Although the Missa Pange lingua began its life as a Catholic work associated with Corpus Christi and the trend of Eucharistic devotion rooted in medieval thought and ritual, the mass became part of the Lutheran Latin repertory throughout Germany and central Europe. The Lutheran interest in the Missa Pange lingua caused the mass to be distributed more widely and resulted in new performance contexts that were liturgical, pedagogical and recreational. An ironic aspect of the sixteenth-century transmission of the Missa Pange lingua – along with other Latin polyphonic repertory – is that the two institutions that vehemently fought the spread of Lutheranism, the Holy Roman Empire and the Vatican, also inadvertently cultivated music for the movement. Given the theories involving Johannes Ott’s acquisition of the Missae tredecim repertory from the former Imperial court musician Ludwig Senfl and the Wittenberg Electoral Library, the Holy Roman Empire was probably a direct supplier of liturgical music for the Lutheran movement.

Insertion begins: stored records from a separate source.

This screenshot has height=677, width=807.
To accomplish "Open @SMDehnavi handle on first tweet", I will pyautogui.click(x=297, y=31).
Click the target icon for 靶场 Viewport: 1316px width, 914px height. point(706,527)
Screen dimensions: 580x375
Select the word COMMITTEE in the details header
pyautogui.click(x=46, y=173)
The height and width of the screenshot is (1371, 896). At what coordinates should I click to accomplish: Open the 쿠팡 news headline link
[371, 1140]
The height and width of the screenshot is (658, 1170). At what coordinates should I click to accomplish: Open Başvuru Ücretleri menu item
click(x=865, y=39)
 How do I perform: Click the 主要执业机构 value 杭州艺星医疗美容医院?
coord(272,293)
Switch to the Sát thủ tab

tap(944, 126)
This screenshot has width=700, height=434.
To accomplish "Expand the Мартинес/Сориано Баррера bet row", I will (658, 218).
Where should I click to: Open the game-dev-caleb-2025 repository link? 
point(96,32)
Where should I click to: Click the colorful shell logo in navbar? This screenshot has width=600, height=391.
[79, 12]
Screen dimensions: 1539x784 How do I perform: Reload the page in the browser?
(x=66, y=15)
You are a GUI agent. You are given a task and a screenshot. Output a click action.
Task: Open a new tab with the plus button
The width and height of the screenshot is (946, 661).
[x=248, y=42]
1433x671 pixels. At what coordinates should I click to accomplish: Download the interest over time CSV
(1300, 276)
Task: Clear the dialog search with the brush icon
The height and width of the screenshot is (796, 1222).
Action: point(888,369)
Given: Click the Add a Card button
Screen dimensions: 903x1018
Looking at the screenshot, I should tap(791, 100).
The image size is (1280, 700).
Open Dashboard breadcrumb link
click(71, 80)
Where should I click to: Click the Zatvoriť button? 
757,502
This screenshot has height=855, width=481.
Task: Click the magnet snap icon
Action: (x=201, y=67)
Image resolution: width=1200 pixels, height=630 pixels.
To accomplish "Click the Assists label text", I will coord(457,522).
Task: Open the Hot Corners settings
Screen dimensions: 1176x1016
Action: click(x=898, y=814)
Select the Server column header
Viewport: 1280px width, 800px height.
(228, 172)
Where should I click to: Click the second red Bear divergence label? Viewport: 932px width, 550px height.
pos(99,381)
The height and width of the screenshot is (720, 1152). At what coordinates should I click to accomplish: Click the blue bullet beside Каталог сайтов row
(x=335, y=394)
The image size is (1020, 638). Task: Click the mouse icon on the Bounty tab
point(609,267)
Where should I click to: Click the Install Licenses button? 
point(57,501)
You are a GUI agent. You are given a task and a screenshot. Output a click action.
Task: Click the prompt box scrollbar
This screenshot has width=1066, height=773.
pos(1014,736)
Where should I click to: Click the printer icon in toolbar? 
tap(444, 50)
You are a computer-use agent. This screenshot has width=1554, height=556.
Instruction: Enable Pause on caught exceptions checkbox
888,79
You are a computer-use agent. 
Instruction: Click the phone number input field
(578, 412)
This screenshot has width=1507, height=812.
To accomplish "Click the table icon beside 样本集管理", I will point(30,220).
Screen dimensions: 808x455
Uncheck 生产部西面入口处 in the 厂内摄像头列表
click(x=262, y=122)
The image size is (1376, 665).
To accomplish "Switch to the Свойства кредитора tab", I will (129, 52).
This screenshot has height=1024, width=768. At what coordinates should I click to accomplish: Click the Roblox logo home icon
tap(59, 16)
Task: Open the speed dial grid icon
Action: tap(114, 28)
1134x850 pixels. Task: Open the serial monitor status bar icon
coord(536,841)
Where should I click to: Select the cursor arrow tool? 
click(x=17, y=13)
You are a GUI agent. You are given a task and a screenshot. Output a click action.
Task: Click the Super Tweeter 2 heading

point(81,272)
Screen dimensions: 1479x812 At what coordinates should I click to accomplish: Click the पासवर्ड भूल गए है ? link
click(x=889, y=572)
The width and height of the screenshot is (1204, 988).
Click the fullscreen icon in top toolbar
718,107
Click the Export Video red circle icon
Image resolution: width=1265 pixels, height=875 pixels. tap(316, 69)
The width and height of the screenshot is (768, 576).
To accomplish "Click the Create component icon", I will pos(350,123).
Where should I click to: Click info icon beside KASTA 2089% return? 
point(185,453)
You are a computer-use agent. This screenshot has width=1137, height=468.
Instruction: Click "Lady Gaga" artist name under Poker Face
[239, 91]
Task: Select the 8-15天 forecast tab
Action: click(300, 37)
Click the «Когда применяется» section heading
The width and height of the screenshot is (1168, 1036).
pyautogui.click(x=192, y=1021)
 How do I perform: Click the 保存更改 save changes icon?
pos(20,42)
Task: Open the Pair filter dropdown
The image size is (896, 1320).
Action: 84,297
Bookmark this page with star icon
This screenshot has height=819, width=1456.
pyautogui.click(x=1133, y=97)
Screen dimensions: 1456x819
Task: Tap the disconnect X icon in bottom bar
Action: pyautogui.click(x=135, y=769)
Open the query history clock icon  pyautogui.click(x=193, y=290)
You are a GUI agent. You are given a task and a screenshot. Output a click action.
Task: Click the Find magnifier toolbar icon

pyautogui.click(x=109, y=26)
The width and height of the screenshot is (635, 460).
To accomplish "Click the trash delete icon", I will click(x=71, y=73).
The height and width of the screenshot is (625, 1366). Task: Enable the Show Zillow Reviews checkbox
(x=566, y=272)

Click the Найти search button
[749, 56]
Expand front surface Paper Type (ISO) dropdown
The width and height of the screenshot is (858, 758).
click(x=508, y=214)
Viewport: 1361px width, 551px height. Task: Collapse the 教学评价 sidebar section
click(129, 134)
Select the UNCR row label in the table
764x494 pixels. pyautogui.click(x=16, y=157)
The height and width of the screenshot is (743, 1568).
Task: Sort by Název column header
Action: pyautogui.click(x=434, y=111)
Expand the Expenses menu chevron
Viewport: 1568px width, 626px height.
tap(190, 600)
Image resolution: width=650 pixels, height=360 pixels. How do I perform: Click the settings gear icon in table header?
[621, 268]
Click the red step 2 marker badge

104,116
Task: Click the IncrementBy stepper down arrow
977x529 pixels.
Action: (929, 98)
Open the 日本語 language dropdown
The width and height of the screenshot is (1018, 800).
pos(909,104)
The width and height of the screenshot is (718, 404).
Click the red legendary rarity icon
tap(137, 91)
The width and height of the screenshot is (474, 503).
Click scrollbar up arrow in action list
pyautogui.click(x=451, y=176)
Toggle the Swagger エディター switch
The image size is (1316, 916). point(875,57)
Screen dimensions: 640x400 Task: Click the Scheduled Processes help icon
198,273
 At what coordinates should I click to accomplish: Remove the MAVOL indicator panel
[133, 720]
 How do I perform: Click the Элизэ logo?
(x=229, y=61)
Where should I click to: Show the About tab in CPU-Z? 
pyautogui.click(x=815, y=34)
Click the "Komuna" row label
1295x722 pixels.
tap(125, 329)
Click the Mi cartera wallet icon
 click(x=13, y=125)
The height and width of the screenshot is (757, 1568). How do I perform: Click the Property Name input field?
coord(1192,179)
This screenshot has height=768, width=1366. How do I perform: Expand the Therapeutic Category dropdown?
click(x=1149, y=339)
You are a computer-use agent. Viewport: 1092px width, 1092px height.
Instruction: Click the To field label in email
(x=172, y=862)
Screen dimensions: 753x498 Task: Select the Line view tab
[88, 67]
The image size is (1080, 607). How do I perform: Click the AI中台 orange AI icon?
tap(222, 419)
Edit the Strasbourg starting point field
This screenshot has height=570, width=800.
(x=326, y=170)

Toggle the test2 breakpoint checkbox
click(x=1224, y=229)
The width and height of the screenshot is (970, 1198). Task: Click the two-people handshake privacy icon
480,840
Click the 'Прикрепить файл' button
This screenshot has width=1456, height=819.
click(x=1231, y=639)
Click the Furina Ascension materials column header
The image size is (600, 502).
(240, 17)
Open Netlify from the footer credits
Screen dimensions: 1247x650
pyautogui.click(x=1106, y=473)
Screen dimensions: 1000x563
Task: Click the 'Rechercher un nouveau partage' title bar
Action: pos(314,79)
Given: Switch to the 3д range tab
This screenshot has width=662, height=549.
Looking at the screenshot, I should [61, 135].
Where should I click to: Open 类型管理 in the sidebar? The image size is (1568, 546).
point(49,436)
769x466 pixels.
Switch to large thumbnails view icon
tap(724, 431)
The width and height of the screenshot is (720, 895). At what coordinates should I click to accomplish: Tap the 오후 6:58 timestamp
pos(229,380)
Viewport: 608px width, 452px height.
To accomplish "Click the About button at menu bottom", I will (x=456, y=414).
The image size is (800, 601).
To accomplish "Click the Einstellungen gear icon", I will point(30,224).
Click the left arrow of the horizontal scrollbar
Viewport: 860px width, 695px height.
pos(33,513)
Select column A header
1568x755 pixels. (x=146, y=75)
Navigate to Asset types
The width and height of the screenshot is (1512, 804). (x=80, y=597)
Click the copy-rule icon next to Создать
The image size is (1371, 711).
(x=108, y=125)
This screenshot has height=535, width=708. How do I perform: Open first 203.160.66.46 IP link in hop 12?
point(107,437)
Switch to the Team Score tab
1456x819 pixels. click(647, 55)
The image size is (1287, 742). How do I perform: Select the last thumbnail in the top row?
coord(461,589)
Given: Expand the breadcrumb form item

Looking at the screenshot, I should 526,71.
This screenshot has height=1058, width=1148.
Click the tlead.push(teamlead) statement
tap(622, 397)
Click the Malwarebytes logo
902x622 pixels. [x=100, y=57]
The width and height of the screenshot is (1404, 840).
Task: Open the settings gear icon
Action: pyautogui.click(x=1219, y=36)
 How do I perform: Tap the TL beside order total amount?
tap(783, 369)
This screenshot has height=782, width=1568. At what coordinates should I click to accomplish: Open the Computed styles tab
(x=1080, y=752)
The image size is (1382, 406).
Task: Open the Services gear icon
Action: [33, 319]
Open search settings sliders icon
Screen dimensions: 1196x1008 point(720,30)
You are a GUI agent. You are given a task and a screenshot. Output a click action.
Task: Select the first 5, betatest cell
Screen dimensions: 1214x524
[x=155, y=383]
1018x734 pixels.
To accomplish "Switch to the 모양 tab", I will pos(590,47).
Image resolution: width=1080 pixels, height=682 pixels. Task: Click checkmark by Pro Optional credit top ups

We cannot know the sentiments of every individual Lutheran who transmitted or performed the Missa Pange lingua and why they chose to do so. Nevertheless, there is no evidence of Lutherans aligning the mass – or its borrowed material – with negative opinions of Corpus Christi such as those expressed by Martin Luther in his Kemberg sermon. Instead, Lutherans were indeed comfortable incorporating the text and melody of Pange lingua into their repertory, whether they chose to do so because they found the mass aesthetically pleasing or because they interpreted the hymn in a way that conformed to their own Eucharistic theology. Meanwhile, Catholics in Germany continued to observe Corpus Christi throughout the sixteenth century. In fact, the Eucharist became a powerful rhetorical device for the Counter-Reformation effort of the Catholic Church; Alexander Fisher referred to the Eucharist as ‘arguably the most powerful and controversial symbol in the Catholic arsenal’.Footnote 114 Nevertheless, there are no extant Germanic Missa Pange lingua sources associated with the Counter-Reformation efforts of the Catholic Church.Footnote 115
The Lutheran reception of the Missa Pange lingua is a striking example of how Christians who broke away from the Roman Church still utilised its music for their own purposes, but it is also significant in the current reception of the mass. Editors of the two earliest modern editions of the mass, Otto Kade and Friedrich Blume, both consulted Missae tredecim as their primary source.Footnote 116 At the International Josquin Festival-Conference in 1971, Blume described how he and his students studied the mass in 1927 after a student discovered Kade’s edition in the Prussian State Library.Footnote 117 Had the Missa Pange lingua not appeared in Missae tredecim and experienced a ‘Renaissance’ in the early Lutheran church, its life in the twentieth century might have been very different. Finally, the sixteenth-century Germanic reception of the Missa Pange lingua reveals that a borrowed melody in a mass may only be a single layer in the initial performance and reception history of that mass, thus warranting consideration of this mass – and perhaps many others – within the musical histories of both the Catholic and Lutheran confessions.